▶ TEXTAUSZUG
⟨
Die Gedenktafel würdigt die Humanität und Zivilcourage von Josef und Klara Bruns,
sie bewahrt ihr Gedächtnis und soll heutige Menschen ermuntern, unerschrocken für Toleranz, Mitmenschlichkeit und Recht einzutreten.
Josef Bruns und seine Tochter Klara Bruns
Als das Ehepaar Siegmund und Rosa Gottschalk durch nationalsozialistische Machenschaften obdachlos wurde, nahmen Josef Bruns und seine Tochter Klara die beiden für vier Jahre (1937 bis Dez. 1941) bei sich auf.
Trotz vorhersehbarer Repressalien blieben sie ihrer christlichen Überzeugung und ihren humanen Prinzipien treu.
Am 8. November 2015 konnte die abgebildete Gedenktafel am ehemaligen Haus der Familie Bruns, heute Albers, Hauptstr. 23 in Nienborg angebracht werden.
In heutiger Zeit, in der viele Menschen Heimat und Existenzgrundlage verlieren, setzen Heimatfreunde damit ein Zeichen für Mitmenschlichkeit.
Der Viehhändler Siegmund Gottschalk und seine Frau Rosa wurden – wie alle Juden in Deutschland – von den Nationalsozialisten verfolgt, drangsaliert und ab 1933 u.a. durch Berufsverbote in den wirtschaftlichen Ruin getrieben.
⟩
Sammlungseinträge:
⟨
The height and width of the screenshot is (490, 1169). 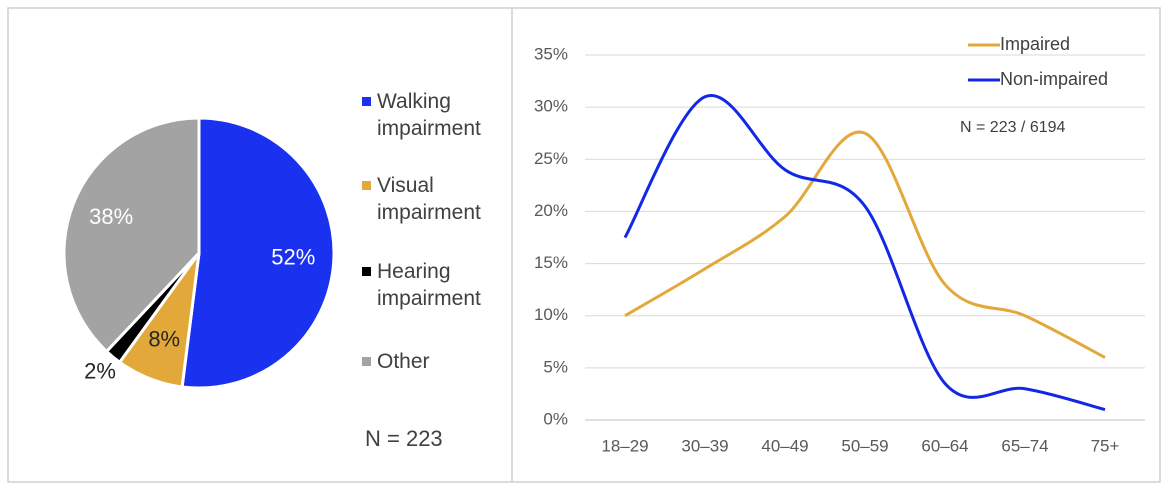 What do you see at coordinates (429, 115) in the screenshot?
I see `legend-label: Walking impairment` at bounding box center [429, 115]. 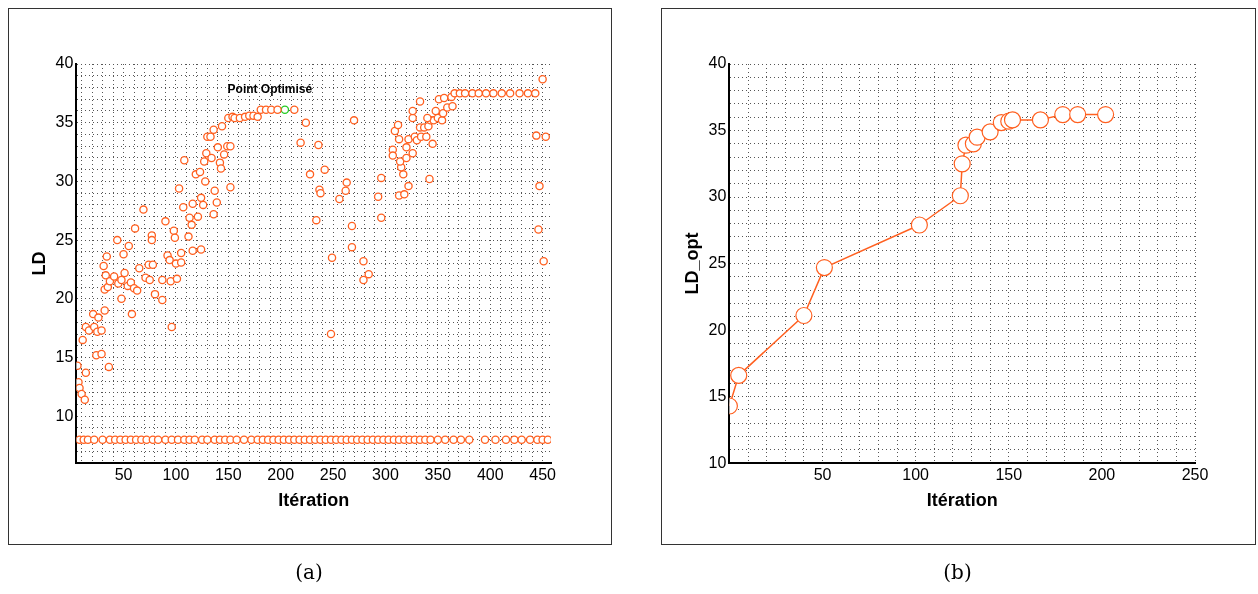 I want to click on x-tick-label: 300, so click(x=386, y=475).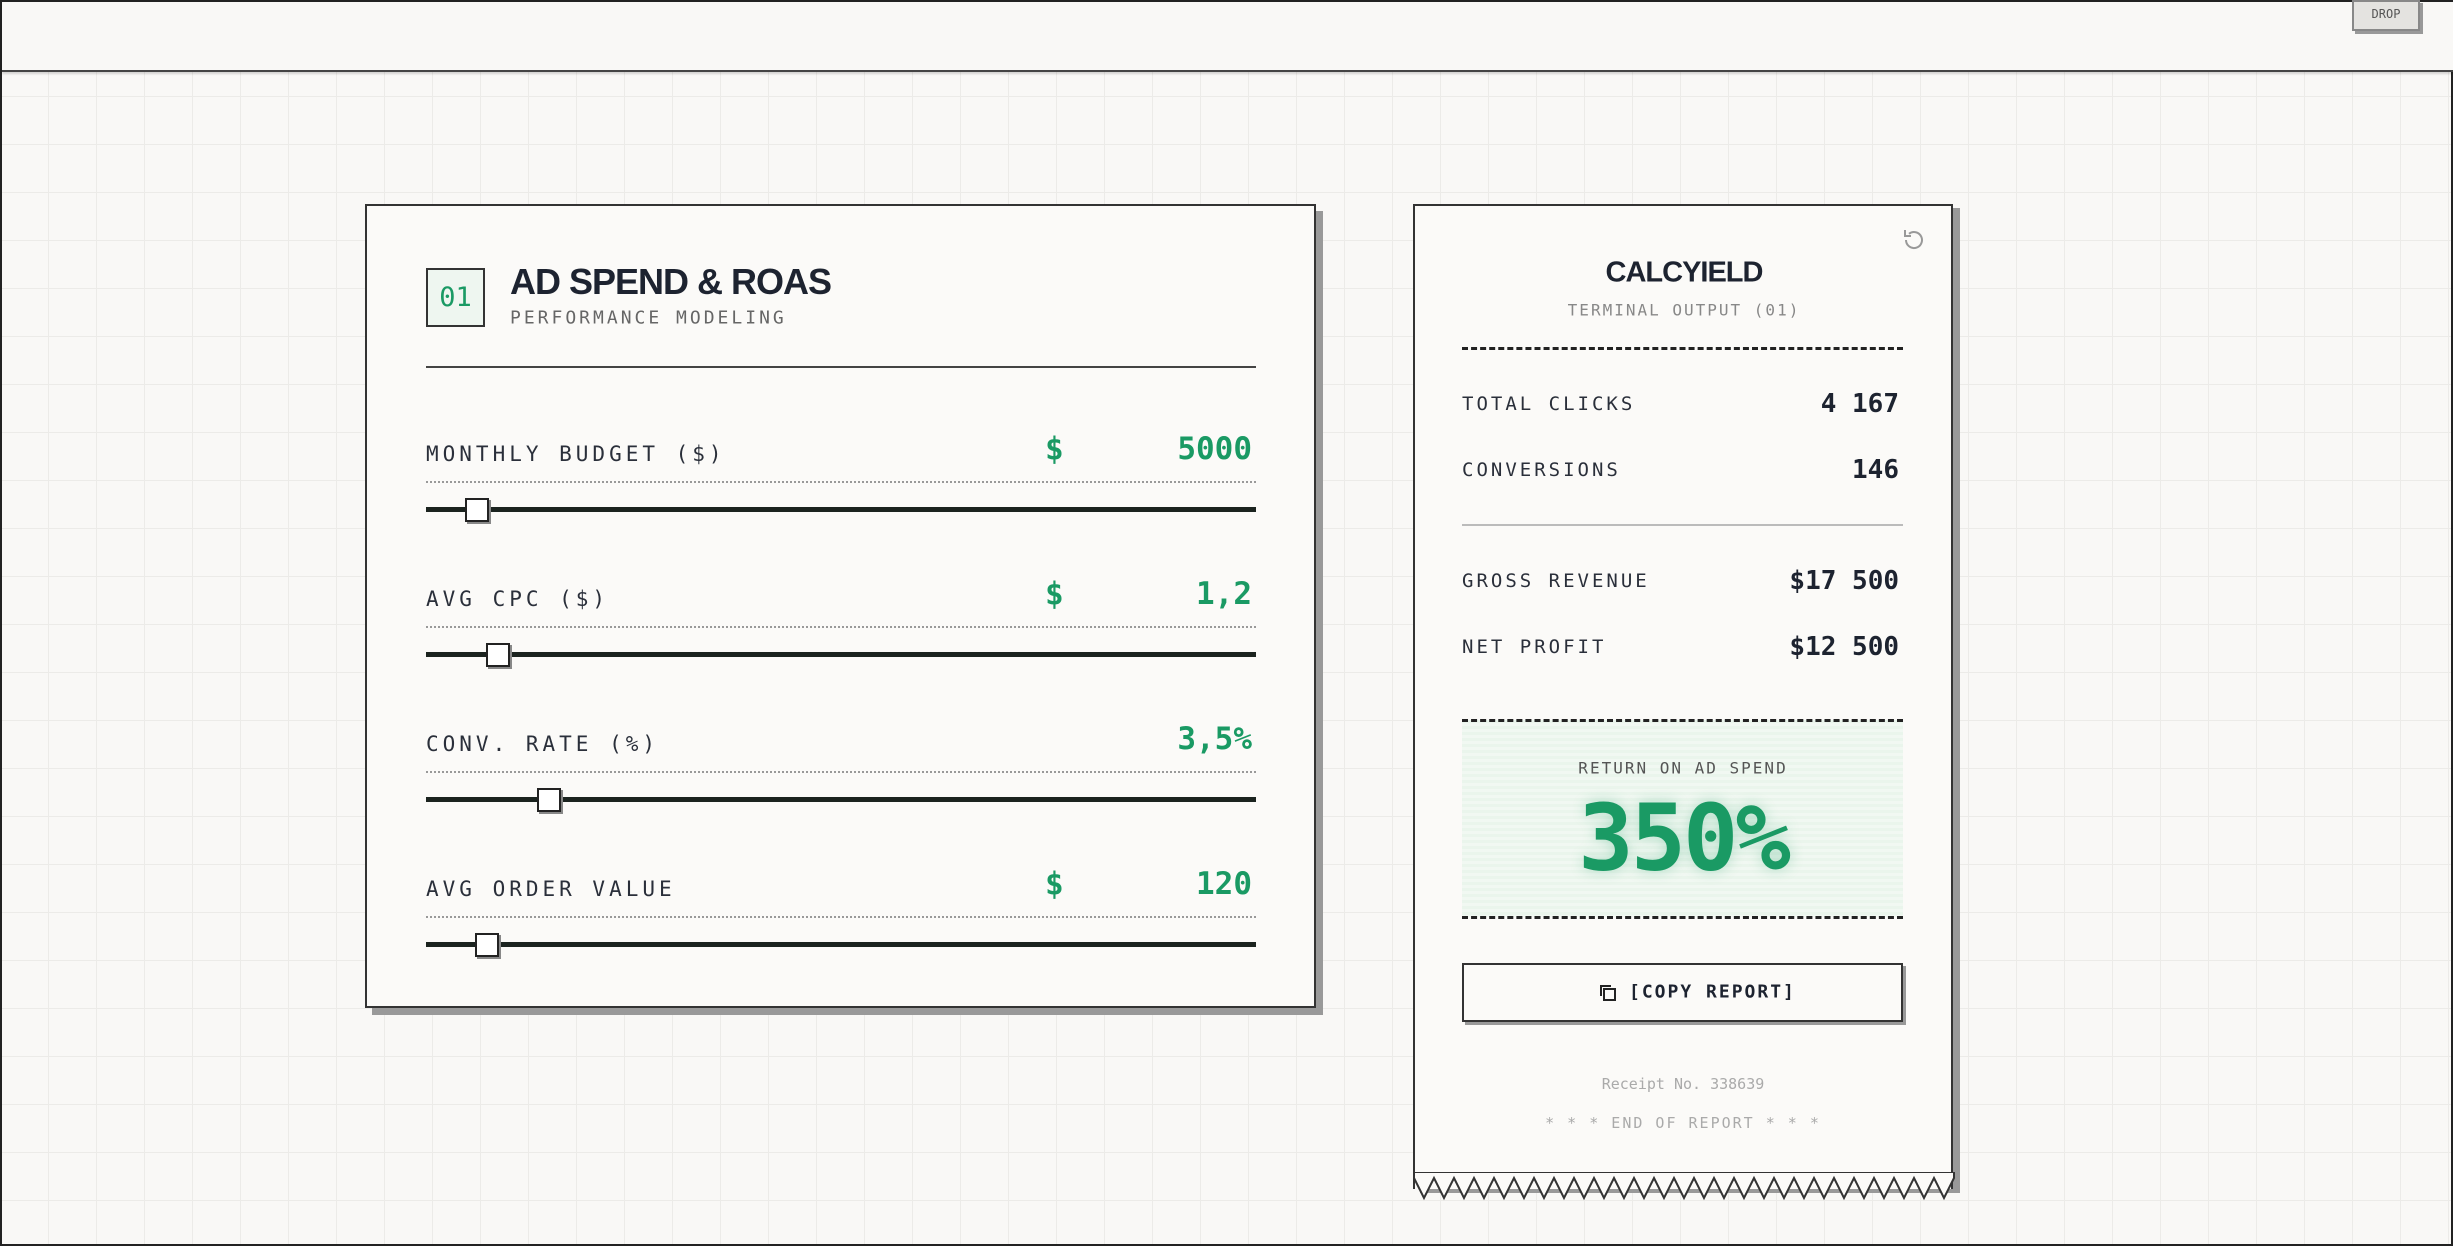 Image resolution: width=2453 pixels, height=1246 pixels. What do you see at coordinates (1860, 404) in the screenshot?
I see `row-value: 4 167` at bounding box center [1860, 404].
⟩
▶ AUFGABENSTELLUNG
1 > Schreib aus dem Text zur Gedenktafel die Stelle zwischen „Am 8. November“ und „Zeichen für Mitmenschlichkeit.“ einschließlich wortgetreu ab.
2 > Nenne alle Personen, die im Text zur Gedenktafel mit Vor- und Nachnamen vorkommen.
3 > Beantworte diese Fragen zum Text zur Gedenktafel:
(a) Für welchen Zeitraum nahmen Josef und Klara Bruns das Ehepaar Gottschalk bei sich auf?
(b) An welchem Tag wurde die Gedenktafel angebracht?
(c) Welchen Beruf hatte Siegmund Gottschalk?

▶ LÖSUNGEN
1 >
Am 8. November 2015 konnte die abgebildete Gedenktafel am ehemaligen Haus der Familie Bruns, heute Albers, Hauptstr. 23 in Nienborg angebracht werden.
In heutiger Zeit, in der viele Menschen Heimat und Existenzgrundlage verlieren, setzen Heimatfreunde damit ein Zeichen für Mitmenschlichkeit.

2 >
Josef Bruns
Klara Bruns
Siegmund Gottschalk
Rosa Gottschalk

3 >
(a) Für vier Jahre, von 1937 bis Dezember 1941.
(b) Am 8. November 2015.
(c) Er war Viehhändler.